> _SUPPLIED DATA_

- - - -

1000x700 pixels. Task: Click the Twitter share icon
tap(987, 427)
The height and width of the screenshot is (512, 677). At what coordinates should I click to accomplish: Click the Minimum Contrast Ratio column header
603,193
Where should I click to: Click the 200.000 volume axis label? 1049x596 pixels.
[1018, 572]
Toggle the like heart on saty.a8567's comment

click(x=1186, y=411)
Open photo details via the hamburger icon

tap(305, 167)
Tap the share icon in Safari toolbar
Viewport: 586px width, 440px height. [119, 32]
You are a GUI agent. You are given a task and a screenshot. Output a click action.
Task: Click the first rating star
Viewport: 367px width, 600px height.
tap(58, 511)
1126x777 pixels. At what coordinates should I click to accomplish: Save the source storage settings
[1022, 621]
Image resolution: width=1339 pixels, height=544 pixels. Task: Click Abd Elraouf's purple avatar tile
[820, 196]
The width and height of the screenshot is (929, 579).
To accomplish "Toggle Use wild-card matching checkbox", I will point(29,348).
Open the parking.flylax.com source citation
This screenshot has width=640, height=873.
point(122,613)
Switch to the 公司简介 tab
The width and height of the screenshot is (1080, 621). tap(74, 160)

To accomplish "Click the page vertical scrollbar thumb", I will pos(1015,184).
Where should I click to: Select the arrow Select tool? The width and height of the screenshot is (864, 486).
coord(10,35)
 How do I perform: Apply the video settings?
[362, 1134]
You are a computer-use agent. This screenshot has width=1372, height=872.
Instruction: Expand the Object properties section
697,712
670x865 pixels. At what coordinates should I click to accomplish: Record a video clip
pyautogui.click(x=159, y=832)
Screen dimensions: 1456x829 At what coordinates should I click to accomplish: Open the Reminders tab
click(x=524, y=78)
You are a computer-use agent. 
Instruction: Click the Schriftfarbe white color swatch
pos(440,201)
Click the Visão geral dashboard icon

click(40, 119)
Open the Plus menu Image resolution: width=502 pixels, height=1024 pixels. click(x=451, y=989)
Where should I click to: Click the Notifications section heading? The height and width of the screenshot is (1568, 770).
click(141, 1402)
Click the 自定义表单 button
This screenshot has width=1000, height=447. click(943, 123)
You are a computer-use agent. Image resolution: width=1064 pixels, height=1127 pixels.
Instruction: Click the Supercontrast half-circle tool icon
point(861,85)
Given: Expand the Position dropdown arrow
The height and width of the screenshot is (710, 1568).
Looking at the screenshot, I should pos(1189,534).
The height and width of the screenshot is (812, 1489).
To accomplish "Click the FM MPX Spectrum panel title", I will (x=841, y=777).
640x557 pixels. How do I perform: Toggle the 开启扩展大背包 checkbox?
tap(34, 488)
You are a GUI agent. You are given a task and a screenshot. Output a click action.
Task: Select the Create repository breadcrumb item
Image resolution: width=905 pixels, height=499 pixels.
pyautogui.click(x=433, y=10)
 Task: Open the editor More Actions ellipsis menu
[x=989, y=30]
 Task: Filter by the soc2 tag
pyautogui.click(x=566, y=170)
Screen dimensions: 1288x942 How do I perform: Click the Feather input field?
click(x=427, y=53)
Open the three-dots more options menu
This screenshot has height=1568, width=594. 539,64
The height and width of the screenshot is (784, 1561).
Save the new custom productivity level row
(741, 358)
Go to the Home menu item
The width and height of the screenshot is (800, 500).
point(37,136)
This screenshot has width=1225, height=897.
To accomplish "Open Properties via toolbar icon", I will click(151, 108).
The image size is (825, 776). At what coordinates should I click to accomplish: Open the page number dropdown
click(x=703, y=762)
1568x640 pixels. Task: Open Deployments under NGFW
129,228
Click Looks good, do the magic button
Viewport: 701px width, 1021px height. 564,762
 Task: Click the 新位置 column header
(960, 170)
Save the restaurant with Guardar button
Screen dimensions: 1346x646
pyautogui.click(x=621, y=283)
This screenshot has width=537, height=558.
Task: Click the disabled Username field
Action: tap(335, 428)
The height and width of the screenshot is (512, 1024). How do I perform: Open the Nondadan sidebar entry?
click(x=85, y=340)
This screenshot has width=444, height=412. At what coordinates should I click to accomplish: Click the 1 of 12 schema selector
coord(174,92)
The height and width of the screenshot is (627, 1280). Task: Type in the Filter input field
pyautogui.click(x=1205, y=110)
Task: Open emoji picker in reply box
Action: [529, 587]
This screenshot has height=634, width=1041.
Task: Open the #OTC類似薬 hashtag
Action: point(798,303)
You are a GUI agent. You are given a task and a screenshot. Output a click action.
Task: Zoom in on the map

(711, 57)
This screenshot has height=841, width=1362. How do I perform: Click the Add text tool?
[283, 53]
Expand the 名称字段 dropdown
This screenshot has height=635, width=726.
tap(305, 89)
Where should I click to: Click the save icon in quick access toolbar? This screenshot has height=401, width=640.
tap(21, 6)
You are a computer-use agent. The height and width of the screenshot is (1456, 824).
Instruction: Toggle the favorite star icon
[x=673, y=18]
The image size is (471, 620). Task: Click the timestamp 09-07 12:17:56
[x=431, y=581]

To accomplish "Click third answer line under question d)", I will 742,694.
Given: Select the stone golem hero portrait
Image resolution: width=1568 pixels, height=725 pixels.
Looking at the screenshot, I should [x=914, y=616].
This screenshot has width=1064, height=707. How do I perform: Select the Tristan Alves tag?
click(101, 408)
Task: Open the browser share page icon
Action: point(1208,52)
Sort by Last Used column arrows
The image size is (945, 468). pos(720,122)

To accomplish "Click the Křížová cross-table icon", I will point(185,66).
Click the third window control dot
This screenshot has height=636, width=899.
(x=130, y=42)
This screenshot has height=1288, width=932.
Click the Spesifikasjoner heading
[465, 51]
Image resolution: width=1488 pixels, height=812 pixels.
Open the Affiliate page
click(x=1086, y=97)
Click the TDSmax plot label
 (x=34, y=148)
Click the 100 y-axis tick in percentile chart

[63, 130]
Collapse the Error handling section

- - - -

> _WHAT NEEDS TO BE DONE_
Show every line of the listing containing the string "third" by copying it.

> _TASK RESULT_
To accomplish "Click third answer line under question d)", I will 742,694.
Click the third window control dot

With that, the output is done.